= Voltage reduction =

In a simple resistive circuit, voltage reduction is where a reduction in the voltage across the resistance will result in a reduction in the power dissipated by the circuit. In electric utilities, voltage reduction takes place through tap changing transformers and distribution voltage regulators.

==Electric utilities==
Electric utilities have discovered that this basic principle can save utility companies, and their customers, a significant amount of money. Utilities are able to shave the peak of their power demand curves by reducing the voltage across their distribution system. When a utility reaches a point where power demand is expected to exceed supply, utilities only have two options. Either purchase power from another utility, usually at substantial prices, or reduce demand. Often utilities use load management systems to turn off customers' air conditioners, water heaters, and pool pumps to reduce demand. Voltage reduction has become another option for utilities to reduce demand—typically unbeknownst to the customer. However, only the resistive portion of the load responds to the reduction in voltage to reduce aggregate demand. Loads such as incandescent lights and heater coils will use less power as the voltage is lowered. On the other hand, induction motor loads are unaffected by the reduction in voltage, because the current simply rises to account for no change or even a slight increase in power consumption. Current rise is detrimental to motors, since they run hotter. Also, to accomplish the same work the motors have to run longer, for example, if a refrigerator is running at 35% duty cycle at nominal voltage, at lower voltage its duty cycle may increase to 40%. Running hotter and running longer shortens the service longevity of motors.

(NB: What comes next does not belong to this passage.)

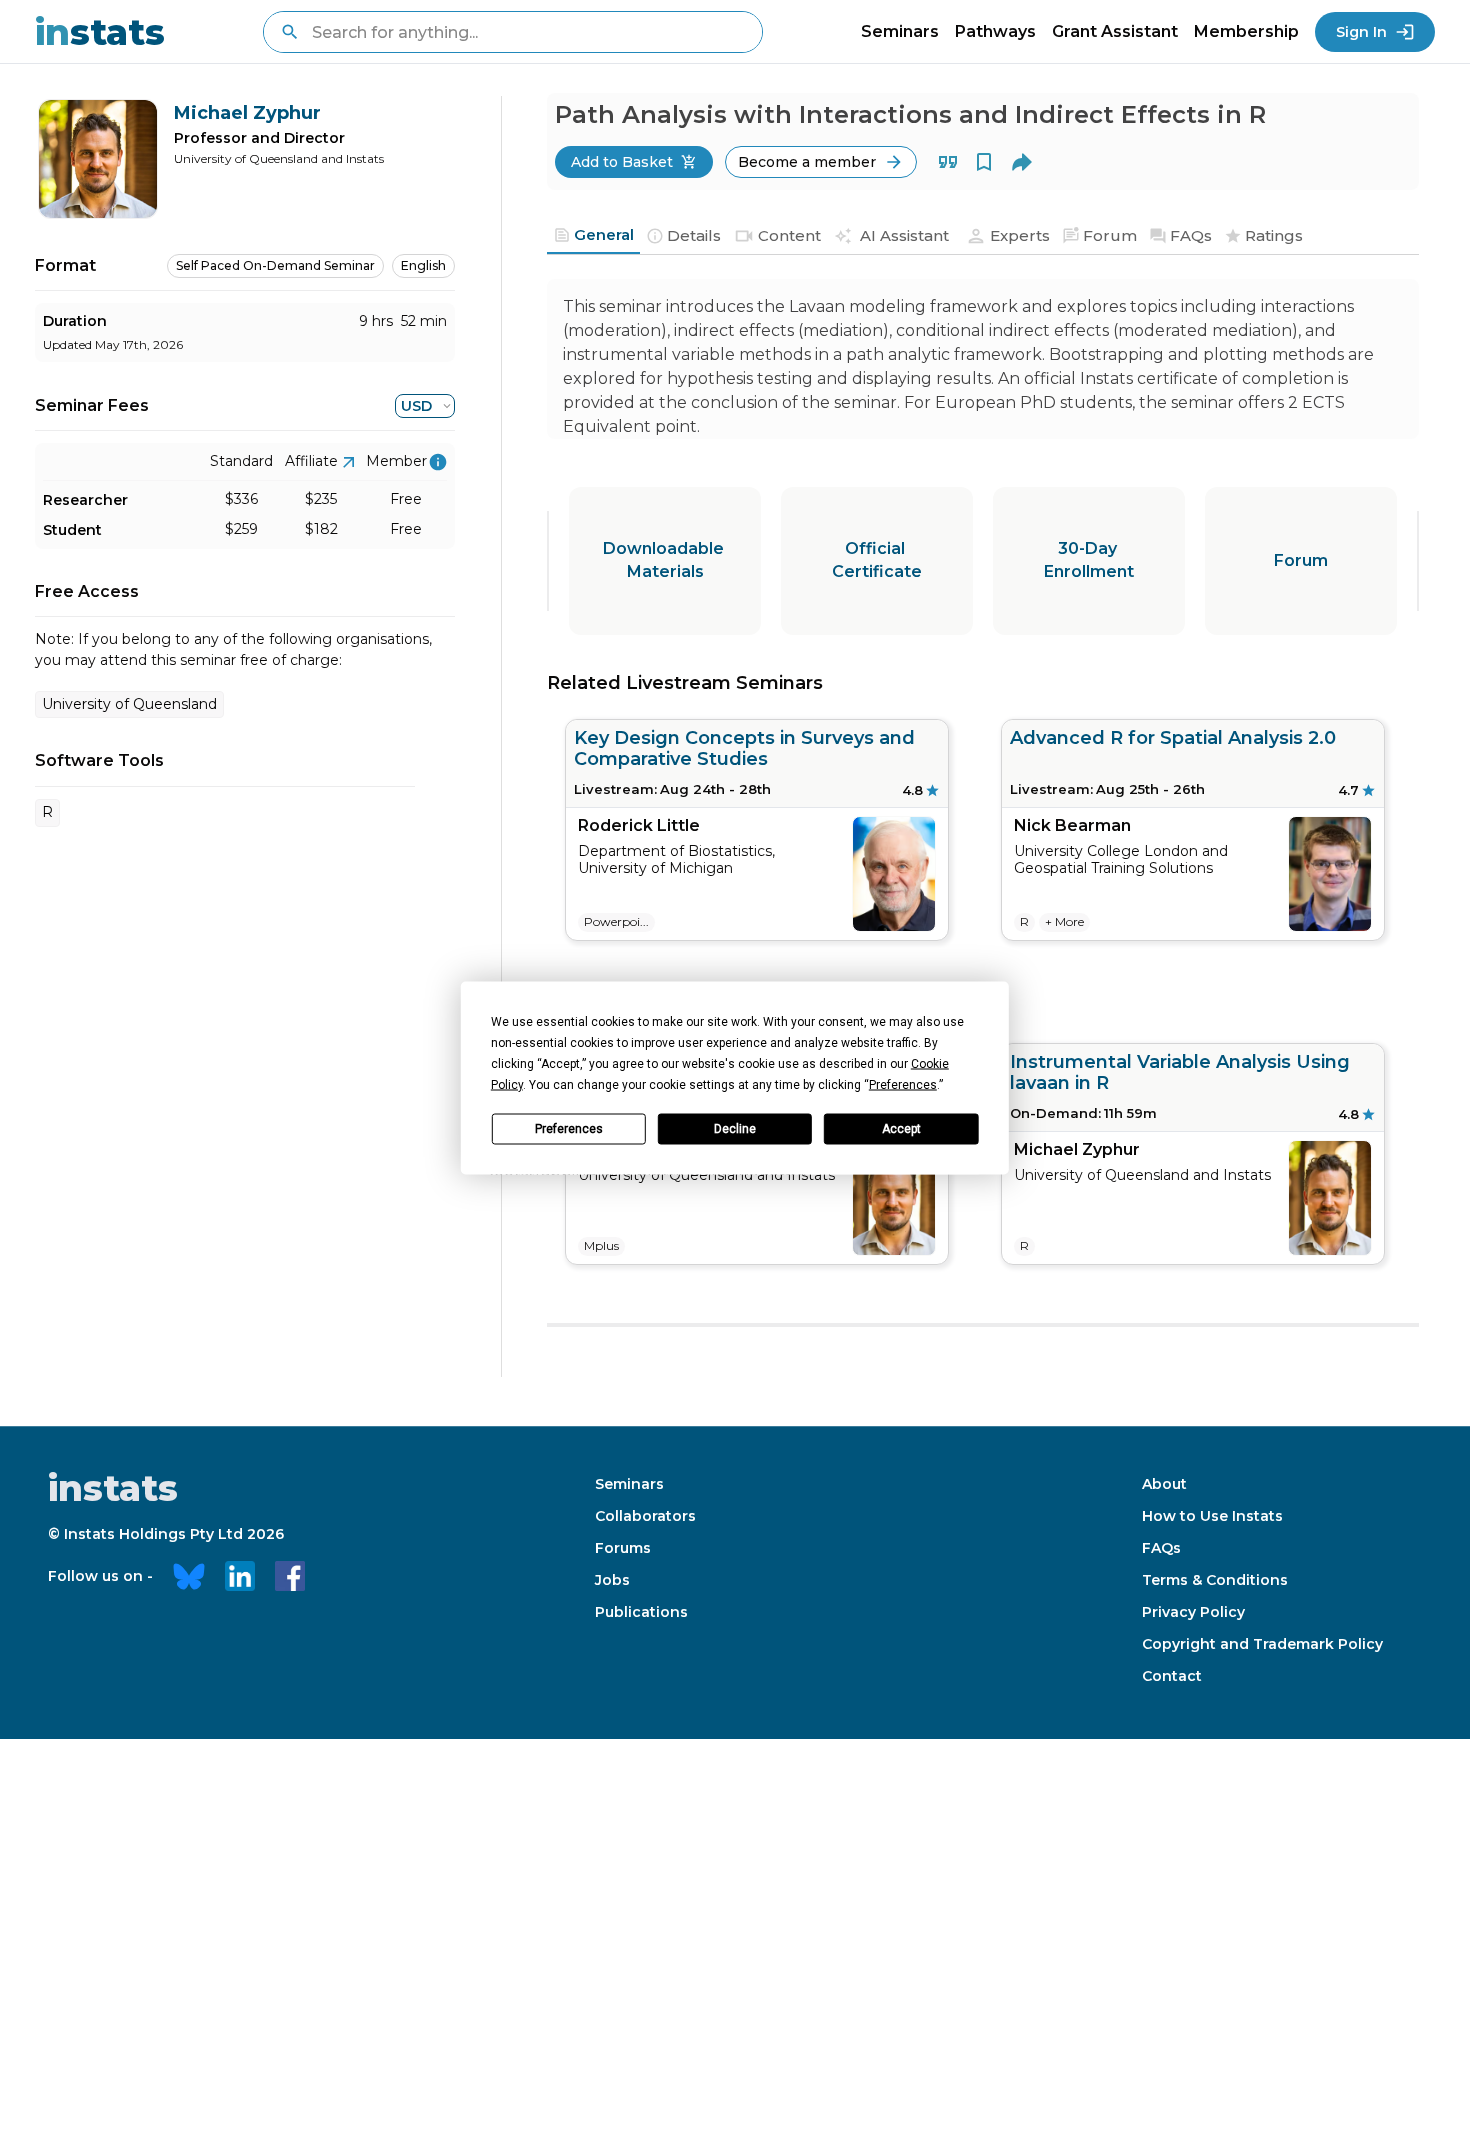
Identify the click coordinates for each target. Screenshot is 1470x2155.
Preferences (569, 1129)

Even some resistive loads provide only short-term benefits. A phenomenon known as load diversity plays a role in voltage reduction and can counteract its effects on occasion. The concept of load diversity can most easily be explained with an example. In your neighborhood, it is unlikely that all of the homes' water heaters are on at the same time. Particularly during non-hot water usage hours (morning and evening showers), when your hot water heater is on, your neighbor's may be off. Due to the distributed and noncoincident nature of these loads, the aggregate peak can remain relatively constant. However, if the voltage is reduced to all of the resistive elements in the water heaters, the elements will not be able to heat the water as quickly. While an immediate reduction in the power demand will be recognized upon initiating voltage reduction, over time water heaters will need to be on longer to achieve the thermostat-set water temperature. Thus, more water heaters will be on at the same time. This will cause the aggregate peak to increase substantially. Therefore, with respect to thermostat-controlled resistive loads, the benefits of voltage reduction can be short lived, and may occasionally end up increasing the aggregate load demand.

Conversely increasing the voltage may increase power demand from the resistive loads. Again, the thermostat-controlled resistive loads will react differently, but it is clear that it will cost a customer more to turn on that incandescent reading lamp with higher voltage than it would at a lower voltage. Many light fixtures, including the ones with LED type bulbs, are dimmable. Therefore at lower voltage the dimmer will be turned up and at higher voltage it will be turned down, resulting in the same lumens being generated by the light fixture, hence no energy savings will take place.